News Releases

Date: 12/18/2006

Title: Cattlemen Challenge New EPA Air Standards

WASHINGTON - After reviewing hundreds of pages outlining the Environmental Protection Agency’s (EPA) final rule on fugitive dust, the National Cattlemen’s Beef Association (NCBA) has decided to challenge the rule in court.  NCBA filed a petition today in the U.S. Court of Appeals for the District of Columbia Circuit seeking review of EPA’s air quality standards that regulate agricultural dust.

The EPA released the rule revising the Clean Air Act National Ambient Air Quality Standards (NAAQS) for Particulate Matter (PM) on October 17. NCBA has maintained that there is no scientific evidence warranting the regulation of dust on farms and ranches. 

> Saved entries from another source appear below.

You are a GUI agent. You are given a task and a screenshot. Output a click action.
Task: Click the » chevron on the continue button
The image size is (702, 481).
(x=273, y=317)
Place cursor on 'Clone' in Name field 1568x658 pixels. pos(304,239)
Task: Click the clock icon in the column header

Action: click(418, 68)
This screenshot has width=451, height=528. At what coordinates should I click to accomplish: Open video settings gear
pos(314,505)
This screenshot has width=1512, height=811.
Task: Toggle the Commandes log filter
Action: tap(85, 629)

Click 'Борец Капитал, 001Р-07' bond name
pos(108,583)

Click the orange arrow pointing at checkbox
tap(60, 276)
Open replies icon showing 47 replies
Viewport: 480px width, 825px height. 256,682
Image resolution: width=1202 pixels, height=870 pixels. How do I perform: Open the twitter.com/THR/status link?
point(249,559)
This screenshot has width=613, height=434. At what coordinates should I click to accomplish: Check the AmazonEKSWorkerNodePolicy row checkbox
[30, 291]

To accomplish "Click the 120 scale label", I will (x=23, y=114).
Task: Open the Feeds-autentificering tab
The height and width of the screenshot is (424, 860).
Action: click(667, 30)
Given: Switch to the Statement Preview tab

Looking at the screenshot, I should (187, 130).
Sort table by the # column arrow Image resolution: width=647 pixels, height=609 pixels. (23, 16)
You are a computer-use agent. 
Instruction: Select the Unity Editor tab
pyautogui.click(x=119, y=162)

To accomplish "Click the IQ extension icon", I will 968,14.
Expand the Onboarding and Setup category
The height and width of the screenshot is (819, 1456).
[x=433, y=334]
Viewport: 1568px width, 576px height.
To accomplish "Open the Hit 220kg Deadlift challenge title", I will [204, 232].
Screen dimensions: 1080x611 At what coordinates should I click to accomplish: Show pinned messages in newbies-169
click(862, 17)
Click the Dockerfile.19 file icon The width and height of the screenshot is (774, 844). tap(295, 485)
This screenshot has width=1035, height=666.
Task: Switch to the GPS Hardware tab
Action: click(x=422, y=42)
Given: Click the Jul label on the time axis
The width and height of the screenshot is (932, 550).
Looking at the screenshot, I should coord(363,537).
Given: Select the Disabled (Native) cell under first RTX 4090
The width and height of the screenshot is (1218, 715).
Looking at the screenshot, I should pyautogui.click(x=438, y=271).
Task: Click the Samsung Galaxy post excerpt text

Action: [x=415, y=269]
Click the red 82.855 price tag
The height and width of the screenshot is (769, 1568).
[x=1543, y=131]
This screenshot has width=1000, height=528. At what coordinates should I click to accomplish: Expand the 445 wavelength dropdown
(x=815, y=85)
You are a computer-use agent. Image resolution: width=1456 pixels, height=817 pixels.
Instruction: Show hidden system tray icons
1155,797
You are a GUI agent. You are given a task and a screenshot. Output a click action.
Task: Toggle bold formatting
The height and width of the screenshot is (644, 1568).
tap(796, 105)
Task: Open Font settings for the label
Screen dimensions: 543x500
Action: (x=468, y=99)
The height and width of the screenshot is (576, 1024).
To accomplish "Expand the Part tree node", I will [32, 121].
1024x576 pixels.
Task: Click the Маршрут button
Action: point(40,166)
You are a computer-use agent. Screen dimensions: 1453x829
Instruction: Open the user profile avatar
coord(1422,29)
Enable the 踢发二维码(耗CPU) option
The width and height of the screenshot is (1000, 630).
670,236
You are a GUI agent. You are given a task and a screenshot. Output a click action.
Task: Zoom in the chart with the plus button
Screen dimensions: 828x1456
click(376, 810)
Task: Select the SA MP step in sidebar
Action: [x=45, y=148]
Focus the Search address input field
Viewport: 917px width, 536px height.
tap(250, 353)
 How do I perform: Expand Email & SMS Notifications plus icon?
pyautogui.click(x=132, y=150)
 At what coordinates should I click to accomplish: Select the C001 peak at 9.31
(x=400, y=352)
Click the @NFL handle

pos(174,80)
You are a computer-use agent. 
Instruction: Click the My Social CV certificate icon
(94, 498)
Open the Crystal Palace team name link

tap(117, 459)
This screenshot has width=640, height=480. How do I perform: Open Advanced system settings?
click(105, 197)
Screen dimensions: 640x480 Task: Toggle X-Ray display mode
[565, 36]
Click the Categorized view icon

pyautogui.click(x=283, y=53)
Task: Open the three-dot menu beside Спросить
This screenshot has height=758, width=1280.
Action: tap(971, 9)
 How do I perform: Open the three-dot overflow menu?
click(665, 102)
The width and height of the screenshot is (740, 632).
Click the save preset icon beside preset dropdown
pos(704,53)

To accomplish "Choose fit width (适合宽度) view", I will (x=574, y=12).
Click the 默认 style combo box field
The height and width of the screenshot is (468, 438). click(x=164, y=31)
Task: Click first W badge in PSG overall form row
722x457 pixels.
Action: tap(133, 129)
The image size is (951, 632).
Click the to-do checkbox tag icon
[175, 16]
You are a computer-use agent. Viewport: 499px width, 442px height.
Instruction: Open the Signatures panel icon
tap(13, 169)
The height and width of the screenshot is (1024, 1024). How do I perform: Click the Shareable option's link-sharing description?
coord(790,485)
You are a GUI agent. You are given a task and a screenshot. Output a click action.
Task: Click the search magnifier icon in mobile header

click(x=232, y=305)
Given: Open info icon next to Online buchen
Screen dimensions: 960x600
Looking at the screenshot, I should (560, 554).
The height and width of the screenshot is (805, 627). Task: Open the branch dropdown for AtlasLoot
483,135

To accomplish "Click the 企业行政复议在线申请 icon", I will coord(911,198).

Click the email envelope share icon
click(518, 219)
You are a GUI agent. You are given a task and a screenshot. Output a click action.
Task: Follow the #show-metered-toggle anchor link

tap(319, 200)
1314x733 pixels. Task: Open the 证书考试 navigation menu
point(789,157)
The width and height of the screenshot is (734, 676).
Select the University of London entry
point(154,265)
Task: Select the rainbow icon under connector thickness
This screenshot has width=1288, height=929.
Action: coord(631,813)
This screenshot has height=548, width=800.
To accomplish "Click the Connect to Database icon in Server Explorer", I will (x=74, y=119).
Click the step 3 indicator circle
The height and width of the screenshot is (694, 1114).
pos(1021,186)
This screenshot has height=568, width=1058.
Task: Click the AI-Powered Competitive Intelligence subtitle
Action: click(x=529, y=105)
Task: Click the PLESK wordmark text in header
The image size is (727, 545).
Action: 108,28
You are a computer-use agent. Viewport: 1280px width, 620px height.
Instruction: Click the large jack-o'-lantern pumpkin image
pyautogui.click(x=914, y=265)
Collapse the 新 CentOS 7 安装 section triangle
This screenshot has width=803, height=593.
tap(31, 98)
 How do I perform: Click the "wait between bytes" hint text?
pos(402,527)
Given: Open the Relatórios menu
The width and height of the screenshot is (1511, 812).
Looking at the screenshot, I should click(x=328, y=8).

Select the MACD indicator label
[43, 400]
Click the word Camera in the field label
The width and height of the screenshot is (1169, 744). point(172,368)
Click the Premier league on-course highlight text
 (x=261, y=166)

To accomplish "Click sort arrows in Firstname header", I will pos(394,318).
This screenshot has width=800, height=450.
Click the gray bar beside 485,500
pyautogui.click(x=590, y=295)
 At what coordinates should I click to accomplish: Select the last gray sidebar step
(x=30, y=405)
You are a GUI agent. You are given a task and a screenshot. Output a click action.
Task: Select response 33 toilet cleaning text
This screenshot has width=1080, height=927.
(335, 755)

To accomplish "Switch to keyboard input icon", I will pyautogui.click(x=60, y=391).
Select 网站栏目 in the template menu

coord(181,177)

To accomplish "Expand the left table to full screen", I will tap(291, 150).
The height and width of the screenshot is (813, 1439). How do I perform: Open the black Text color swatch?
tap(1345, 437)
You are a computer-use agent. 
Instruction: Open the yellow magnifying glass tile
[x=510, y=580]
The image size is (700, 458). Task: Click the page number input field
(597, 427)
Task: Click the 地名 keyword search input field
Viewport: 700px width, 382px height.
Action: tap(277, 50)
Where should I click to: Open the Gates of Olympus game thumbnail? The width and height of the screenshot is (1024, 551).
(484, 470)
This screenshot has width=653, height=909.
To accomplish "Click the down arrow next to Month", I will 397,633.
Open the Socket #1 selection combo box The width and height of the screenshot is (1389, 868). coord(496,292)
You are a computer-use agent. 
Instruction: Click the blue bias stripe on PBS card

“On livestock operations, dust is produced by tilling soil, planting and harvesting crops, driving on dirt roads, spreading nutrients on fields, mixing feed, and by cattle simply moving around in feedlots. These are examples of the dust that that would be regulated under a coarse PM NAAQS,” says Tamara Thies, NCBA’s director of environmental issues.  “Many farms and ranches are simply unable to control dust to the level EPA requires, even when using best management practices.  The EPA has put agriculture in an impossible situation, with no scientific justification.”

NCBA submitted extensive comments on the issue, including technical evidence demonstrating that fugitive dust from agriculture operations presents no public health concerns. EPA set the limit at 150 micrograms per cubic meter during a 24-hour period, which is an impossible threshold in naturally dusty and rural landscapes.  Even EPA’s Clean Air Scientific Advisory Committee’s (CASAC) Particulate Matter Review Panel recommended excluding rural areas from coarse PM NAAQS regulation. 

“Ranchers are experienced in managing air quality and utilizing dust control practices on their ranches,” says Thies. “Dust is – at most – a nuisance issue and should be regulated accordingly.  It is not a health issue that warrants regulation at the level that EPA’s rule requires.”